The NYT just reported on a study published in JAMA Psychiatry showing that writing to process trauma is just as effective as the more commonly-used prolonged exposure method.
In the study, the dropout rate was three times higher for the prolonged exposure arm than the writing arm. That makes sense because prolonged exposure is hard. The same research team showed in 2018 that writing is also as effective as cognitive processing therapy, another first-line treatment for trauma.
This study confirms something I see in my own work with clients — writing allows people to encounter difficult material in a slower, easier way, as well as for shorter blocks of time.
We can move this finding out of the arena of clinical treatment for PTSD and apply it to resolving all kinds of normal life predicaments. Writing can help us make sense of a challenging situation, make a tough decision, grieve a loss, or cultivate insight into our needs and wants.
Writing can be a more leisurely, contemplative way to approach material we might otherwise avoid. A little writing also goes a long way, which is why I think the study found comparable results in 30 minutes of writing as for 90 minutes of prolonged exposure.

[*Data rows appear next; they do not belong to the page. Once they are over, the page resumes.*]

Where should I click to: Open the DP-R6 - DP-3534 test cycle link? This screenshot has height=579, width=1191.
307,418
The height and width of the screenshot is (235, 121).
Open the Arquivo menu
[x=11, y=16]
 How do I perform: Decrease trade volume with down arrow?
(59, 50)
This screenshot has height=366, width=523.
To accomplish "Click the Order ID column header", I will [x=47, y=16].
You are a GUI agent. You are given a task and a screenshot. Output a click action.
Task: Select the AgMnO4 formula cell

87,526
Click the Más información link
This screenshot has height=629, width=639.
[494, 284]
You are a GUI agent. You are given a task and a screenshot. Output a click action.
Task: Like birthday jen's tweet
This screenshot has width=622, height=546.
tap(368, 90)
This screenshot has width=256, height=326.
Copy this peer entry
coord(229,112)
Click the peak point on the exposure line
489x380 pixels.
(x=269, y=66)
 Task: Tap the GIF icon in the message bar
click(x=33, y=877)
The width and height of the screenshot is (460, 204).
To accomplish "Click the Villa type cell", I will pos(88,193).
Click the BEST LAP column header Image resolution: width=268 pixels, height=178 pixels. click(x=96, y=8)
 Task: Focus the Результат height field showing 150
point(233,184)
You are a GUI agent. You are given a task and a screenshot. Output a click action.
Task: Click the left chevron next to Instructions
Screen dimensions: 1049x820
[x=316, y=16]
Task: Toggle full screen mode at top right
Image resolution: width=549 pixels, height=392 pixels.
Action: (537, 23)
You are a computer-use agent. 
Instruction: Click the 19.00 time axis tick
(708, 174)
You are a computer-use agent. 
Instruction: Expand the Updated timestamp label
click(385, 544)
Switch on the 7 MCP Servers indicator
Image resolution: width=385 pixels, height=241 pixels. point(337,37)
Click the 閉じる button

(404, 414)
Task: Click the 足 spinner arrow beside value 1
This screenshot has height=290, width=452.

Writing has the additional benefit of producing a tangible record that we can return to again and again. Sometimes the biggest insights and leaps forward happen in re-reading what we’ve written on a different day, as well as from looking for themes and habits of the mind that emerge from re-visiting collections of our writing over time.
When we share our writing with others — a trusted friend, advisor, therapist, or even an imagined audience — we enhance the benefit that comes from writing on our own.